From new normal to new essential: digital customer experience and Israel

  (photo credit: SHUTTERSTOCK)
(photo credit: SHUTTERSTOCK)

COVID-19 has made businesses more dependent on digital technology than ever before – and a growing number of organizations are seeing an opportunity in this shift. Many businesses have acted swiftly to restructure their approach to delivering customer experiences – and have no intention of reverting to a largely manual way of doing things once the pandemic passes. Digital customer experience is no longer just a way of staying connected during lockdown. It’s swiftly become a deliberate business strategy, and one from which organizations are expecting to gain significant competitive advantage.

Twilio’s 2021 State of Customer Engagement Report draws on data from the more than 1 trillion human interactions that took place on the world’s leading cloud communications and customer engagement platform in the last year. It also includes insights from a survey of 2,500 decision-makers at enterprise-level businesses worldwide. This data reveals a permanent shift in how businesses are thinking about engaging with and understanding their customers – and it has big implications for Israel. The mainstreaming of digital customer experience will create new opportunities for the Start-up Nation while revolutionizing previously conservative areas of the economy. It will also signal a new era of competition for tech talent.

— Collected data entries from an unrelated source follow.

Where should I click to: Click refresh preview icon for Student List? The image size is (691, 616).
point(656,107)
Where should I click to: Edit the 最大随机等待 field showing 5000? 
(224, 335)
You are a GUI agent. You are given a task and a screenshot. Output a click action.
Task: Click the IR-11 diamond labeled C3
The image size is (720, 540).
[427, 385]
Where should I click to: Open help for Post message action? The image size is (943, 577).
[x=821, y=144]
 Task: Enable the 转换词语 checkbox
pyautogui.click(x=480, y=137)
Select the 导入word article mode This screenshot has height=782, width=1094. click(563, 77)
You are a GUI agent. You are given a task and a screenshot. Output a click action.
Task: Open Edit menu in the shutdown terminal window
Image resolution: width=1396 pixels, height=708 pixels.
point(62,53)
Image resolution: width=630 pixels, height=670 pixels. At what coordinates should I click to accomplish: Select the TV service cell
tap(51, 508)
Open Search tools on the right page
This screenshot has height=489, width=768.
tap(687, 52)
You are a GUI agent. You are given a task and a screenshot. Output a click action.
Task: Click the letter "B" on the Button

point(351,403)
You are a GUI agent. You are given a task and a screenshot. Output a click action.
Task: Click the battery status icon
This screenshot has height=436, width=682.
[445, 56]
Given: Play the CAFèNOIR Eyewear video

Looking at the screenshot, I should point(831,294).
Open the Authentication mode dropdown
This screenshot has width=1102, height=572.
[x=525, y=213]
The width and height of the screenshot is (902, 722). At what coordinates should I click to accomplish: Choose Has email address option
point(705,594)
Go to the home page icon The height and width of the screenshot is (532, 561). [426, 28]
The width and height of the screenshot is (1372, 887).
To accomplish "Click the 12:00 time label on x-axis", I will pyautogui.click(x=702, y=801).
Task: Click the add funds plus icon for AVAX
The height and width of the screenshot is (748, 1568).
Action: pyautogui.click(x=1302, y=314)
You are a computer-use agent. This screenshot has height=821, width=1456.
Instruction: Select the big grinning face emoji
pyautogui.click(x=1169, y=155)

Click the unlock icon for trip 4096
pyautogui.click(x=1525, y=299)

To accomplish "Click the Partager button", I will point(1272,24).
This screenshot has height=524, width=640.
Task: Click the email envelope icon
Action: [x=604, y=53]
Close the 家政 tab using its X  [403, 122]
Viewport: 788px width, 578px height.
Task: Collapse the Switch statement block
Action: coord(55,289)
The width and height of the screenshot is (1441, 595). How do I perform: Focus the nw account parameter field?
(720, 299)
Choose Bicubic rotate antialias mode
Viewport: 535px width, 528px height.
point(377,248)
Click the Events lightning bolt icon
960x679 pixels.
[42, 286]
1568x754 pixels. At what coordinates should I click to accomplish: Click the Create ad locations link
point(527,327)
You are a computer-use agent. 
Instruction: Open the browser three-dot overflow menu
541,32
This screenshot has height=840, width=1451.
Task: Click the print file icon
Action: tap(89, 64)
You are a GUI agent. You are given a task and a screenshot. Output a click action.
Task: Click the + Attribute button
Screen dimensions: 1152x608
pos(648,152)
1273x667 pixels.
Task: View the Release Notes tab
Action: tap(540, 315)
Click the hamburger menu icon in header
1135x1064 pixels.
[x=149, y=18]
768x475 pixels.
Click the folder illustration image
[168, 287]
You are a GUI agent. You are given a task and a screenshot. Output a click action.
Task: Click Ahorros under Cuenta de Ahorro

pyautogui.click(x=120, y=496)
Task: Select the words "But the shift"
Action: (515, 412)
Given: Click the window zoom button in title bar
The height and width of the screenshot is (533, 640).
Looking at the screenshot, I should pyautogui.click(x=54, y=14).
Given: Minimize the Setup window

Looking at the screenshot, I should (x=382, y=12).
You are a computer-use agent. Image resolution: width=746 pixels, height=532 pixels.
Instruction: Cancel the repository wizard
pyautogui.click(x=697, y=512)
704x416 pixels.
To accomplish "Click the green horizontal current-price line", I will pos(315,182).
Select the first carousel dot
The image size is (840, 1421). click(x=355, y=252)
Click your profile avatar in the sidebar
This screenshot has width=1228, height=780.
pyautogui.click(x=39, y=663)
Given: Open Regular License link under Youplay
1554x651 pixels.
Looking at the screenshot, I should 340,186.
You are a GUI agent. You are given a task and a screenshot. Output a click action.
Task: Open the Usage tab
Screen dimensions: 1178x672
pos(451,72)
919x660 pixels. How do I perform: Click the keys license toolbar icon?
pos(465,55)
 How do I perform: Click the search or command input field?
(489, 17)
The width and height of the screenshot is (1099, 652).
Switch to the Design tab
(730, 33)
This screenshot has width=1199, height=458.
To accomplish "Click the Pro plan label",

The promise of personalized customer experience through data

Digital interactions on the Twilio platform grew by 45% over the last year. More than than half of the business decision-makers that the company surveyed said they had increased their number of digital interactions by 50% or more. The average business increased the number of digital touchpoints through which they engage customers by 63%.

 

  (credit: Twilio)
(credit: Twilio)

This trend shows no sign of diminishing., Importantly, 95% of senior business decision-makers expect to maintain or increase their investment in digital customer experience over the next year – and 87% describe that investment as critical or very important to their success going forward.

The reason for that critical importance comes down to data and what organizations can plan to do with it. It’s an irony of customer experience that, while face-to-face interactions or in-person phone conversations feel more personal, they often aren’t personalized in any meaningful way. No matter how empathetic a customer service rep might be, they can’t offer proactive insight and suggestions if they lack background information on the customer themselves. Businesses are recognizing that digitally delivered customer experiences can change the game, enabling a hybrid model where customers can access better online experiences, but also engage with customer service reps who are better informed about them. In the Twilio survey, 90% of business leaders report that they now had greater insight on their customers as a result of engaging them digitally during the pandemic.

The global research and consultancy firm Forrester argues that this will enable personalized customer experiences at scale, not just for big businesses with large tech budgets but for any organization that can use vast new amounts of data to build a more holistic view of those buying from them. This will create new areas of opportunity for tech businesses that specialize in making complex data sets simple and actionable.

Distributed and agile – remote working is here to stay

The pandemic hasn’t just changed the way that customers engage with companies. It’s also changed the way that those companies deploy their resources internally. Digital customer experiences are increasingly delivered through agile, distributed organizations, with call center workers that can deal with customer service queries from their kitchen tables. The key enabler of this trend is the cloud, with 92% of decision-makers telling Twilio that the pandemic has accelerated their adoption of cloud-based systems and services. 

Enabling frontline, customer-facing roles to be performed from anywhere aligns businesses with the way that a growing number of professionals choose to work. Even in August, after most COVID-related restrictions were lifted, a survey by the Israel Democracy Institute found that more than a third of Israelis were still working completely or partially from home. With cases rising again and talk of the potential for further lockdowns in the future, building a distributed working model makes a lot of sense as a business strategy. It future proofs an organization’s ability to keep operating. For fast-growing start-ups, it can provide an opportunity to scale operations internationally without having to establish physical offices in new markets first.

Access to developer talent is a business imperative

The pandemic has moved digital customer experience from a point of difference for challenger brands and start-ups to a guiding principle of business strategy for organizations of any size, in any sector. This puts a premium on the ability to design and build new digital experiences as and when they’re needed. Enterprise-level businesses can’t afford to rely on software that comes out of a box – they need developers that understand their business challenges, understand their customers’ changing needs and can swing into action quickly to address them.

In the Twilio survey, 92% of C-level executives said that their developers have been crucial to solving the challenges resulting from the pandemic. That appreciation of the value of coding skills will inevitably increase competition for developer talent, pitting organizations and sectors against one another – and against tech businesses and start-ups that have helped to pioneer developer culture. The businesses that succeed in hiring and retaining the best developers will be those that empower them by putting building software at the heart of how their business runs. Their customer experience and success increasingly depend on it. Digital customer experience hasn’t just become the new normal. In all areas of business, it’s now an essential.